Lissetti's day job is being awesome.


----------



## RideshareUSA (Feb 7, 2019)

RideshareUSA said:


> Yeah, okay. You wanna' teach me about Canada? Half of my family is Canadian and I lived in Toronto for 20 years. So take a step back, and thanks for reminding me where Saskatoon is. Perhaps you can recall where Regina is as well? Duhhhh


Bloke? No one in Canada uses that term. England yes, Canada no! Oui?



RideshareUSA said:


> Bloke? No one in Canada uses that term. England yes, Canada no! Oui?


Further, real Canadians don't live in Quebec!


----------



## Lissetti (Dec 20, 2016)

Well I just came back to this thread to post and.....

Oh......










Honey Badger out!..


----------



## Another Uber Driver (May 27, 2015)

RideshareUSA said:


> You wanna' teach me about Canada? Half of my family is Canadian and I lived in Toronto for 20 years. So take a step back, and thanks for reminding me where Saskatoon is. Perhaps you can recall where Regina is as well?

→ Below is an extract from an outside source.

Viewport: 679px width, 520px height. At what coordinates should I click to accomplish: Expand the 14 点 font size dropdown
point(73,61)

My truck driving never took me that far: Soo was about as far West as I got and that only once or twice. Despite that, I am not unaware that Regina is also in Saskatchewan.

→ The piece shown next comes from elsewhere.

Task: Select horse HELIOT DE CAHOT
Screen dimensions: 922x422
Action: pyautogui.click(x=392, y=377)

No one is trying to "teach" you anything about Canada. You stated that I was assuming that Canadians are bi-lingual or Francophone. You stated that I did not do any research thus implying that I knew nothing about Canada. My reply was intended to disabuse you of that. My reply was also intended to inform you that you had misinterpreted my statements.

You want some one to "step back"? ........take your own advice. You are picking a quarrel over nothing; literally and figuratively.



RideshareUSA said:


> Bloke? No one in Canada uses that term. England yes, Canada no! Oui?


"Les blokes" est parole péjoratif que les canadiens francophones utiliseont contre les canadiens anglophones. On l'utilisoit comme ça quand que j'y abitois et on l'utilise comme si encore.



RideshareUSA said:


> Further, real Canadians don't live in Quebec!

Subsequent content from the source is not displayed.